Reproduce all of the records below word for word.

— Begin —

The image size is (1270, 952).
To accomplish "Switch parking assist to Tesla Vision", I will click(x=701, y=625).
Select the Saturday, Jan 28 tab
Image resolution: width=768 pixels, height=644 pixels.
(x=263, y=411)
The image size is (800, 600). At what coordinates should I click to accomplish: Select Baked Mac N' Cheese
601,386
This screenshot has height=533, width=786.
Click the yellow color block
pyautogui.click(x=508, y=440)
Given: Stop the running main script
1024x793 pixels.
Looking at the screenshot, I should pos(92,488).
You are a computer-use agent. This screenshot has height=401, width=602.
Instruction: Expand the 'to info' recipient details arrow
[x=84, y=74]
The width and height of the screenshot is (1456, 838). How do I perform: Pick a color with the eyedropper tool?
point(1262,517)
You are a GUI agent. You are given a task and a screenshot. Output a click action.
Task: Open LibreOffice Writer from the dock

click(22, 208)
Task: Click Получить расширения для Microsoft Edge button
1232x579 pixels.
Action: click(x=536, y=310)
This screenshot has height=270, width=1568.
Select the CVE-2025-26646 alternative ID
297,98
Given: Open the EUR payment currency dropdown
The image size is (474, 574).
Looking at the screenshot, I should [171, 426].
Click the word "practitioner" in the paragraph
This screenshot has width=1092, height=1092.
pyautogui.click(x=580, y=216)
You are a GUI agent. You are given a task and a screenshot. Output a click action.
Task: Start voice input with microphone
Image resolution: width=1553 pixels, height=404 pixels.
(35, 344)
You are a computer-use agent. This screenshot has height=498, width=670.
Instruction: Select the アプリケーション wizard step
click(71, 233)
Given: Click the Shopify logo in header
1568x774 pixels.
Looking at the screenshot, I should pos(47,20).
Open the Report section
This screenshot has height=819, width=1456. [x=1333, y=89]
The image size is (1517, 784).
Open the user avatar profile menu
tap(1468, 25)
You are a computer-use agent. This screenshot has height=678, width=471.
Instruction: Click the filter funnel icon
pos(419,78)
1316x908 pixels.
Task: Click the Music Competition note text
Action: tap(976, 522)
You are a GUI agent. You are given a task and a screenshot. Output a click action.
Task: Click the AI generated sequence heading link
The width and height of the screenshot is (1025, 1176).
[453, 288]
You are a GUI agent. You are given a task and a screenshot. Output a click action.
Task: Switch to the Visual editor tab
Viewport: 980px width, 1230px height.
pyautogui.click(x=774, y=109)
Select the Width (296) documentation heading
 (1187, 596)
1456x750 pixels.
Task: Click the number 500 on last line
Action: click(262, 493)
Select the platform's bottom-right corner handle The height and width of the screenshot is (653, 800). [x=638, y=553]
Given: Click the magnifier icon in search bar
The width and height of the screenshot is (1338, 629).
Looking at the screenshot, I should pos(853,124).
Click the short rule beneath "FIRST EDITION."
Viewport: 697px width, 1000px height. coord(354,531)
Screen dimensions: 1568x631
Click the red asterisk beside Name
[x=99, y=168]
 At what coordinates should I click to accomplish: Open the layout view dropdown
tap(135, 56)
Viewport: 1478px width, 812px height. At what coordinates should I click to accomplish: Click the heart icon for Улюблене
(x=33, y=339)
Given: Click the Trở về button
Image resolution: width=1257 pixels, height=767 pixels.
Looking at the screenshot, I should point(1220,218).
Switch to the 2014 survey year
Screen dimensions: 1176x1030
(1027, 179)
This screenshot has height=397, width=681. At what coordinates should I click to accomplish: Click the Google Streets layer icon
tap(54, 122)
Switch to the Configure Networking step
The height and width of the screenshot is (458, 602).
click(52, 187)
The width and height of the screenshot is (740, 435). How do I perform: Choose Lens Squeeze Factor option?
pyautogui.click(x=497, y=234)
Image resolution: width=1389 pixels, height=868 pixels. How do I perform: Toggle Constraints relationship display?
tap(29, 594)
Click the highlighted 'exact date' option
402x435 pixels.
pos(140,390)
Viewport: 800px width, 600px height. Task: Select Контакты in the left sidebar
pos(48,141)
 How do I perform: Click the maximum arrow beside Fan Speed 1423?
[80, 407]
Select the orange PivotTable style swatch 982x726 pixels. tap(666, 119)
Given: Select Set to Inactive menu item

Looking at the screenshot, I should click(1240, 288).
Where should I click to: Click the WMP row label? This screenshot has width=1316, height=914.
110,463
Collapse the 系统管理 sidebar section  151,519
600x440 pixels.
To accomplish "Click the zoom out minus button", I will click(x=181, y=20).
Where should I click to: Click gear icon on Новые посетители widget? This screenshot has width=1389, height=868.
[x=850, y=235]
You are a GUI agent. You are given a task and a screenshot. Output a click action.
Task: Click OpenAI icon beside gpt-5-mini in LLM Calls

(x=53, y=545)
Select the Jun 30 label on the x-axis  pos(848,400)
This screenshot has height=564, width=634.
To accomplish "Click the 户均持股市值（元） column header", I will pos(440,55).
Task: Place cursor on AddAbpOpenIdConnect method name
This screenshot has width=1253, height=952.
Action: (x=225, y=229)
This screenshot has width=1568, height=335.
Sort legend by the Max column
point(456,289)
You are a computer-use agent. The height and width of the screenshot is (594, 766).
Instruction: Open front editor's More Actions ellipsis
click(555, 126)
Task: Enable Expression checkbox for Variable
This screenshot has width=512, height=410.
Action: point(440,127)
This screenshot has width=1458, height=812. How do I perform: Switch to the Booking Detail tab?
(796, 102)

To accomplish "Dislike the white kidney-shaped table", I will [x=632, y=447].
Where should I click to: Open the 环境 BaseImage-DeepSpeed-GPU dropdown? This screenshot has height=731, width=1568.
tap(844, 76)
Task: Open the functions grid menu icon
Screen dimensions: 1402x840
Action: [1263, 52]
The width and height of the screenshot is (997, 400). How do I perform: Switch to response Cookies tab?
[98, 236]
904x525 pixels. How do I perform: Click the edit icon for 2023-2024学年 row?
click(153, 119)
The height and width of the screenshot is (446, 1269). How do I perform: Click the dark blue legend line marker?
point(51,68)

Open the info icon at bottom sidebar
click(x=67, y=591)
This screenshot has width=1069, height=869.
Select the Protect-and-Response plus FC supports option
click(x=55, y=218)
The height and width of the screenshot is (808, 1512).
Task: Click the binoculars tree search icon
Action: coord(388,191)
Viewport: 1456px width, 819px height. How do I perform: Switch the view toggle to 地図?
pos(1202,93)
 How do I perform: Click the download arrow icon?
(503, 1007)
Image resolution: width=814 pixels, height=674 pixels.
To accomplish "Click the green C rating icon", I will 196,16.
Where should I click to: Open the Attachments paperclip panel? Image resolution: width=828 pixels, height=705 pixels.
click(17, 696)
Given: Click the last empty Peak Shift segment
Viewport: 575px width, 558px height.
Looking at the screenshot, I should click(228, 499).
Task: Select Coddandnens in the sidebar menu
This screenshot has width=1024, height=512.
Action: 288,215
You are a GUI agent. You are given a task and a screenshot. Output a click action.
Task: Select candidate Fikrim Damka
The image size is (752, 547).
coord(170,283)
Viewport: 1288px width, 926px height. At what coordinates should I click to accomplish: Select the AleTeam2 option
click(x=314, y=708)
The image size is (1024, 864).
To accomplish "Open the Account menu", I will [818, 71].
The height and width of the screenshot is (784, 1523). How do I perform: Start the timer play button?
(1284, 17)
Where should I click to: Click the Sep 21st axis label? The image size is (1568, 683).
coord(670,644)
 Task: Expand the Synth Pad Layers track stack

— End —

Exercise result:
The image size is (1270, 952).
To accomplish "Switch parking assist to Tesla Vision", I will click(x=701, y=625).
Select the Saturday, Jan 28 tab
Image resolution: width=768 pixels, height=644 pixels.
(x=263, y=411)
The image size is (800, 600). At what coordinates should I click to accomplish: Select Baked Mac N' Cheese
601,386
This screenshot has height=533, width=786.
Click the yellow color block
pyautogui.click(x=508, y=440)
Given: Stop the running main script
1024x793 pixels.
Looking at the screenshot, I should pos(92,488).
You are a computer-use agent. This screenshot has height=401, width=602.
Instruction: Expand the 'to info' recipient details arrow
[x=84, y=74]
The width and height of the screenshot is (1456, 838). How do I perform: Pick a color with the eyedropper tool?
point(1262,517)
You are a GUI agent. You are given a task and a screenshot. Output a click action.
Task: Open LibreOffice Writer from the dock

click(22, 208)
Task: Click Получить расширения для Microsoft Edge button
1232x579 pixels.
Action: click(x=536, y=310)
This screenshot has height=270, width=1568.
Select the CVE-2025-26646 alternative ID
297,98
Given: Open the EUR payment currency dropdown
The image size is (474, 574).
Looking at the screenshot, I should [171, 426].
Click the word "practitioner" in the paragraph
This screenshot has width=1092, height=1092.
pyautogui.click(x=580, y=216)
You are a GUI agent. You are given a task and a screenshot. Output a click action.
Task: Start voice input with microphone
Image resolution: width=1553 pixels, height=404 pixels.
(35, 344)
You are a computer-use agent. This screenshot has height=498, width=670.
Instruction: Select the アプリケーション wizard step
click(71, 233)
Given: Click the Shopify logo in header
1568x774 pixels.
Looking at the screenshot, I should pos(47,20).
Open the Report section
This screenshot has height=819, width=1456. [x=1333, y=89]
The image size is (1517, 784).
Open the user avatar profile menu
tap(1468, 25)
You are a computer-use agent. This screenshot has height=678, width=471.
Instruction: Click the filter funnel icon
pos(419,78)
1316x908 pixels.
Task: Click the Music Competition note text
Action: tap(976, 522)
You are a GUI agent. You are given a task and a screenshot. Output a click action.
Task: Click the AI generated sequence heading link
The width and height of the screenshot is (1025, 1176).
[453, 288]
You are a GUI agent. You are given a task and a screenshot. Output a click action.
Task: Switch to the Visual editor tab
Viewport: 980px width, 1230px height.
pyautogui.click(x=774, y=109)
Select the Width (296) documentation heading
 (1187, 596)
1456x750 pixels.
Task: Click the number 500 on last line
Action: click(262, 493)
Select the platform's bottom-right corner handle The height and width of the screenshot is (653, 800). [x=638, y=553]
Given: Click the magnifier icon in search bar
The width and height of the screenshot is (1338, 629).
Looking at the screenshot, I should pos(853,124).
Click the short rule beneath "FIRST EDITION."
Viewport: 697px width, 1000px height. coord(354,531)
Screen dimensions: 1568x631
Click the red asterisk beside Name
[x=99, y=168]
 At what coordinates should I click to accomplish: Open the layout view dropdown
tap(135, 56)
Viewport: 1478px width, 812px height. At what coordinates should I click to accomplish: Click the heart icon for Улюблене
(x=33, y=339)
Given: Click the Trở về button
Image resolution: width=1257 pixels, height=767 pixels.
Looking at the screenshot, I should point(1220,218).
Switch to the 2014 survey year
Screen dimensions: 1176x1030
(1027, 179)
This screenshot has height=397, width=681. At what coordinates should I click to accomplish: Click the Google Streets layer icon
tap(54, 122)
Switch to the Configure Networking step
The height and width of the screenshot is (458, 602).
click(52, 187)
The width and height of the screenshot is (740, 435). How do I perform: Choose Lens Squeeze Factor option?
pyautogui.click(x=497, y=234)
Image resolution: width=1389 pixels, height=868 pixels. How do I perform: Toggle Constraints relationship display?
tap(29, 594)
Click the highlighted 'exact date' option
402x435 pixels.
pos(140,390)
Viewport: 800px width, 600px height. Task: Select Контакты in the left sidebar
pos(48,141)
 How do I perform: Click the maximum arrow beside Fan Speed 1423?
[80, 407]
Select the orange PivotTable style swatch 982x726 pixels. tap(666, 119)
Given: Select Set to Inactive menu item

Looking at the screenshot, I should click(1240, 288).
Where should I click to: Click the WMP row label? This screenshot has width=1316, height=914.
110,463
Collapse the 系统管理 sidebar section  151,519
600x440 pixels.
To accomplish "Click the zoom out minus button", I will click(x=181, y=20).
Where should I click to: Click gear icon on Новые посетители widget? This screenshot has width=1389, height=868.
[x=850, y=235]
You are a GUI agent. You are given a task and a screenshot. Output a click action.
Task: Click OpenAI icon beside gpt-5-mini in LLM Calls

(x=53, y=545)
Select the Jun 30 label on the x-axis  pos(848,400)
This screenshot has height=564, width=634.
To accomplish "Click the 户均持股市值（元） column header", I will pos(440,55).
Task: Place cursor on AddAbpOpenIdConnect method name
This screenshot has width=1253, height=952.
Action: (x=225, y=229)
This screenshot has width=1568, height=335.
Sort legend by the Max column
point(456,289)
You are a computer-use agent. The height and width of the screenshot is (594, 766).
Instruction: Open front editor's More Actions ellipsis
click(555, 126)
Task: Enable Expression checkbox for Variable
This screenshot has width=512, height=410.
Action: point(440,127)
This screenshot has width=1458, height=812. How do I perform: Switch to the Booking Detail tab?
(796, 102)

To accomplish "Dislike the white kidney-shaped table", I will [x=632, y=447].
Where should I click to: Open the 环境 BaseImage-DeepSpeed-GPU dropdown? This screenshot has height=731, width=1568.
tap(844, 76)
Task: Open the functions grid menu icon
Screen dimensions: 1402x840
Action: [1263, 52]
The width and height of the screenshot is (997, 400). How do I perform: Switch to response Cookies tab?
[98, 236]
904x525 pixels. How do I perform: Click the edit icon for 2023-2024学年 row?
click(153, 119)
The height and width of the screenshot is (446, 1269). How do I perform: Click the dark blue legend line marker?
point(51,68)

Open the info icon at bottom sidebar
click(x=67, y=591)
This screenshot has width=1069, height=869.
Select the Protect-and-Response plus FC supports option
click(x=55, y=218)
The height and width of the screenshot is (808, 1512).
Task: Click the binoculars tree search icon
Action: coord(388,191)
Viewport: 1456px width, 819px height. How do I perform: Switch the view toggle to 地図?
pos(1202,93)
 How do I perform: Click the download arrow icon?
(503, 1007)
Image resolution: width=814 pixels, height=674 pixels.
To accomplish "Click the green C rating icon", I will 196,16.
Where should I click to: Open the Attachments paperclip panel? Image resolution: width=828 pixels, height=705 pixels.
click(17, 696)
Given: Click the last empty Peak Shift segment
Viewport: 575px width, 558px height.
Looking at the screenshot, I should click(228, 499).
Task: Select Coddandnens in the sidebar menu
This screenshot has width=1024, height=512.
Action: 288,215
You are a GUI agent. You are given a task and a screenshot. Output a click action.
Task: Select candidate Fikrim Damka
The image size is (752, 547).
coord(170,283)
Viewport: 1288px width, 926px height. At what coordinates should I click to accomplish: Select the AleTeam2 option
click(x=314, y=708)
The image size is (1024, 864).
To accomplish "Open the Account menu", I will [818, 71].
The height and width of the screenshot is (784, 1523). How do I perform: Start the timer play button?
(1284, 17)
Where should I click to: Click the Sep 21st axis label? The image size is (1568, 683).
coord(670,644)
 Task: Expand the Synth Pad Layers track stack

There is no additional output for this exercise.